**Activity**. Go over the entries and report the lines where the word "width" occurs.

[Items from a dataset]
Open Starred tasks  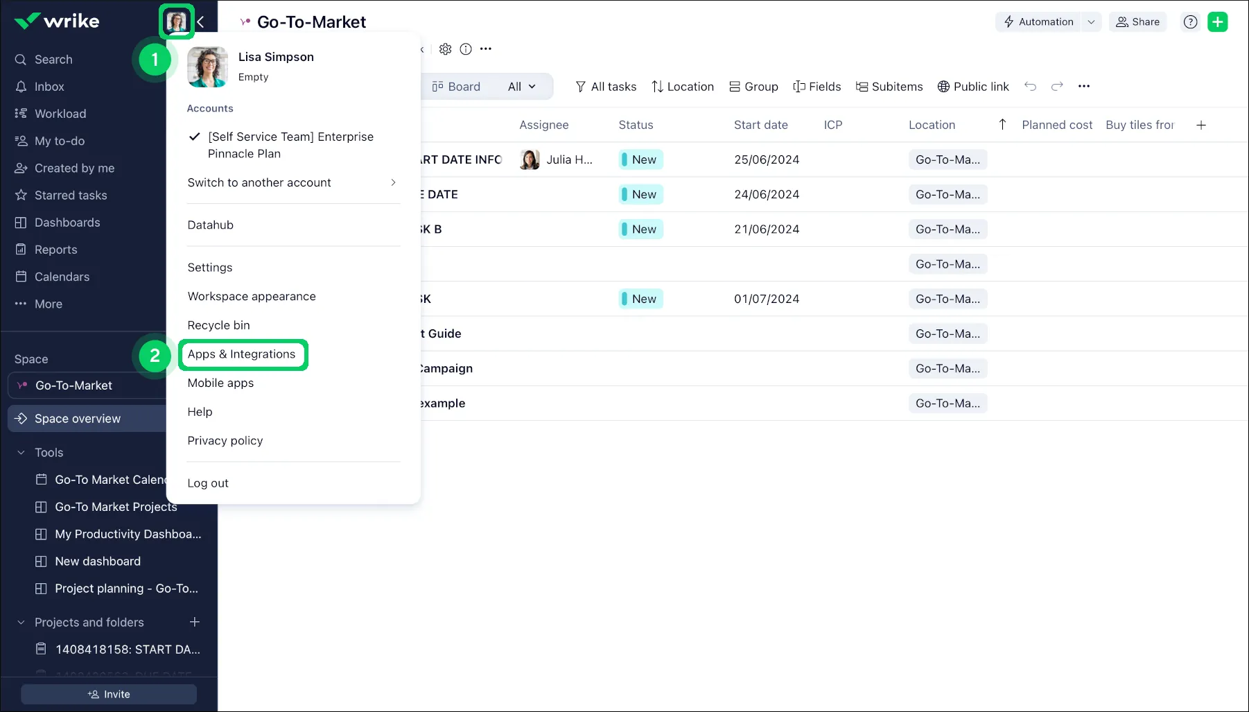pyautogui.click(x=70, y=195)
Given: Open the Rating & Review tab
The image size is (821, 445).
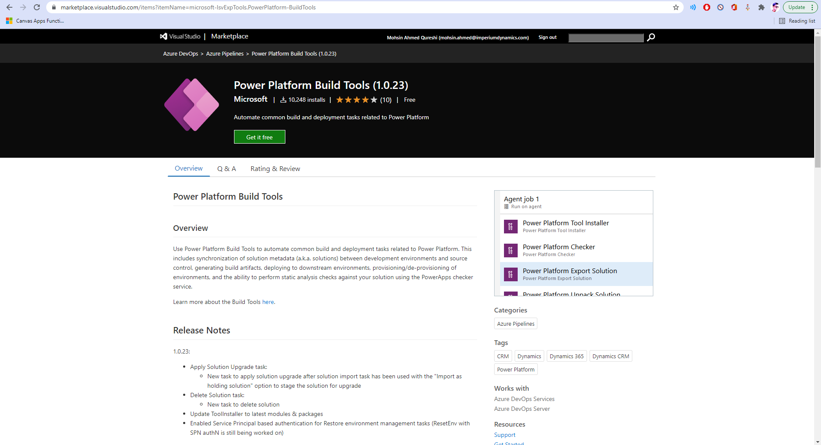Looking at the screenshot, I should click(275, 168).
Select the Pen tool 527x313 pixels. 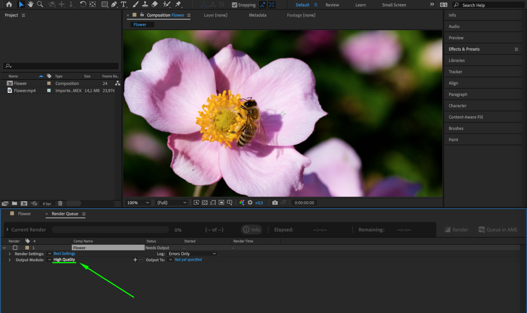(x=114, y=4)

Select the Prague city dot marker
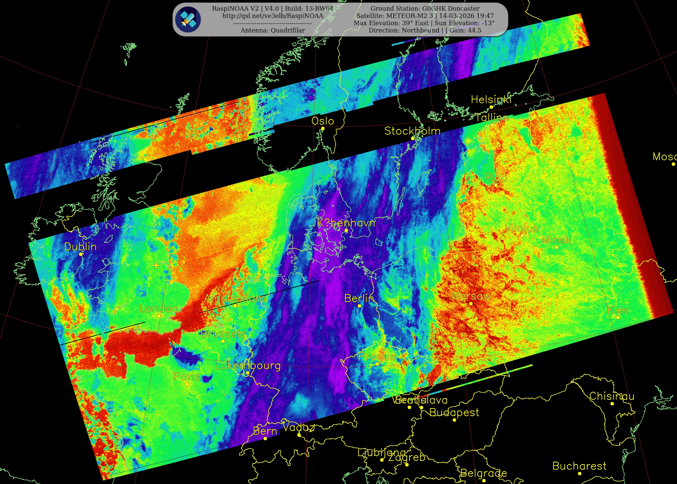tap(377, 364)
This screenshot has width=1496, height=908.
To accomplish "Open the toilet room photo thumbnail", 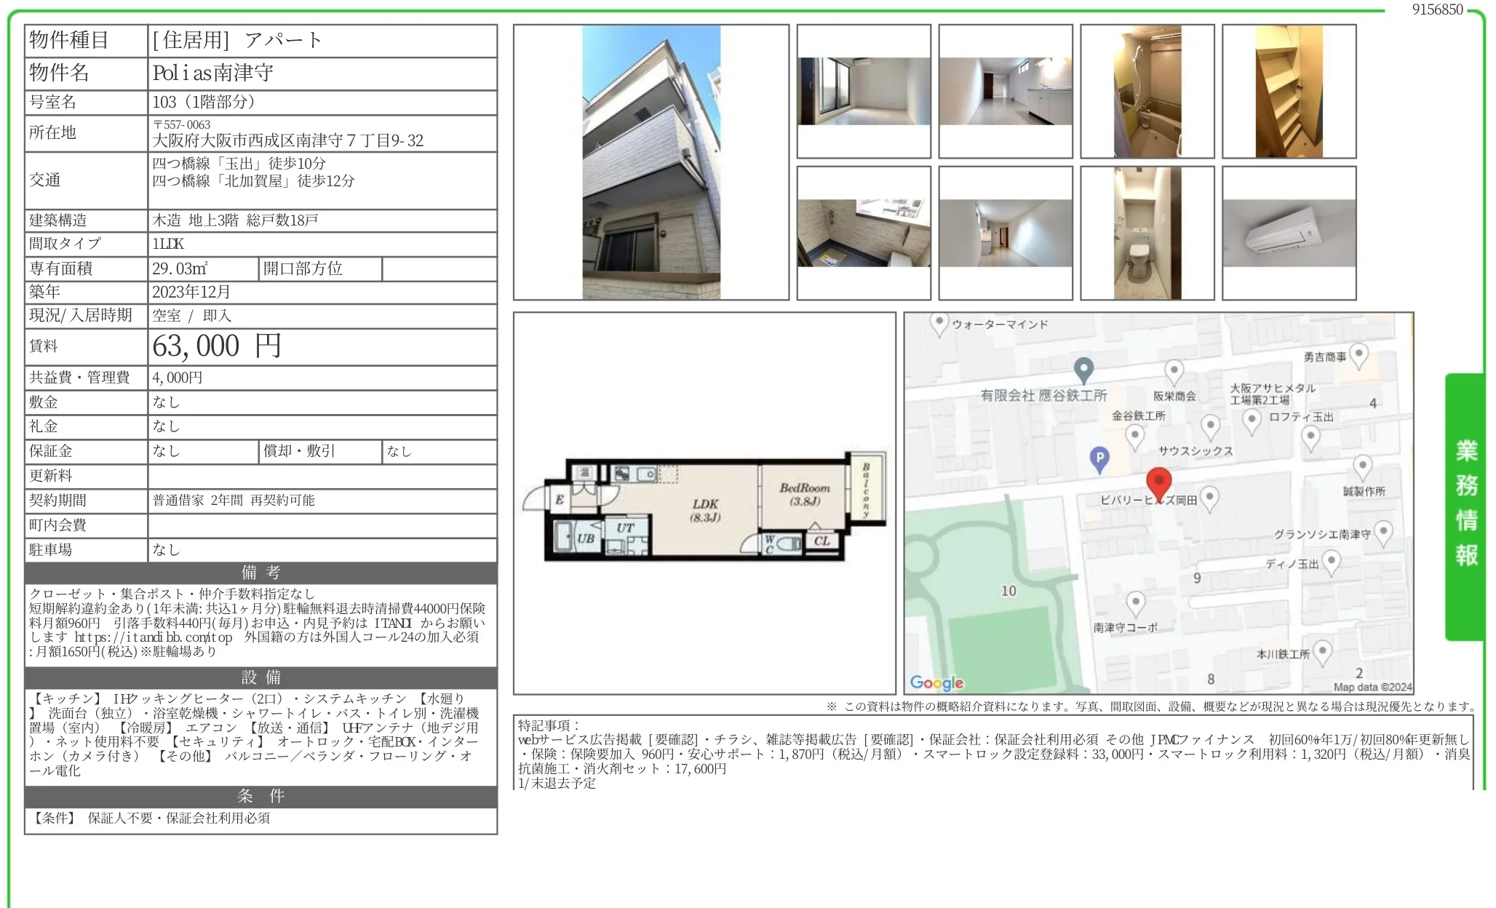I will click(1147, 233).
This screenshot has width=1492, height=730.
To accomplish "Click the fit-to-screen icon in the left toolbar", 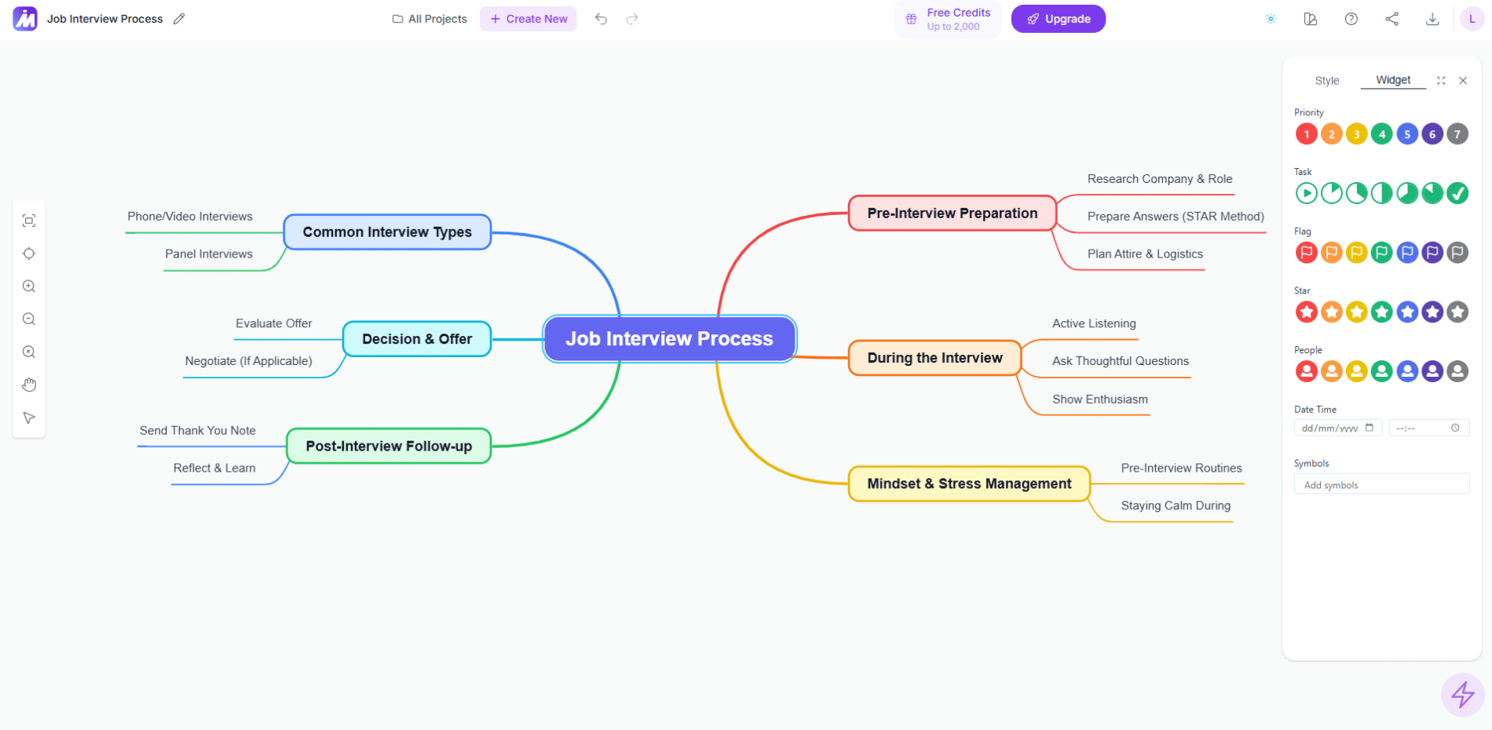I will 29,220.
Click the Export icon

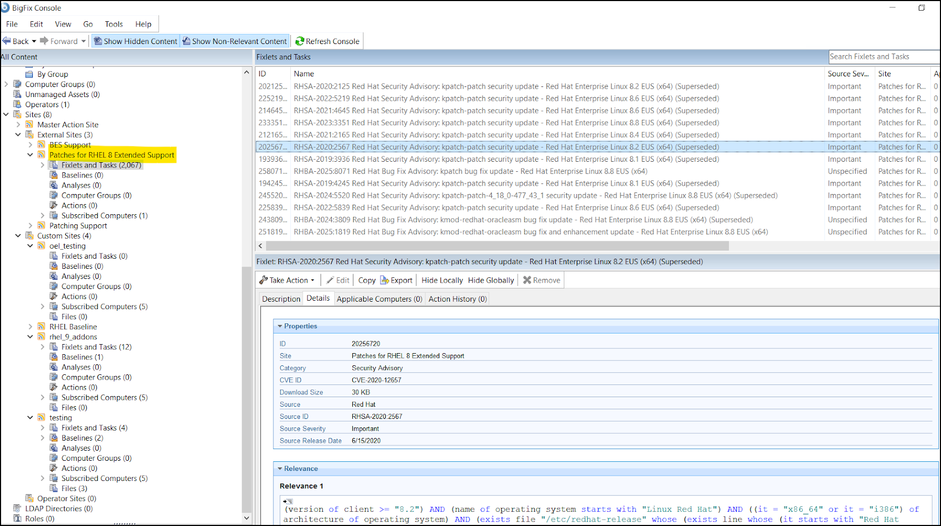point(385,280)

**Answer box**.
This screenshot has width=1496, height=908.
This screenshot has width=1492, height=730.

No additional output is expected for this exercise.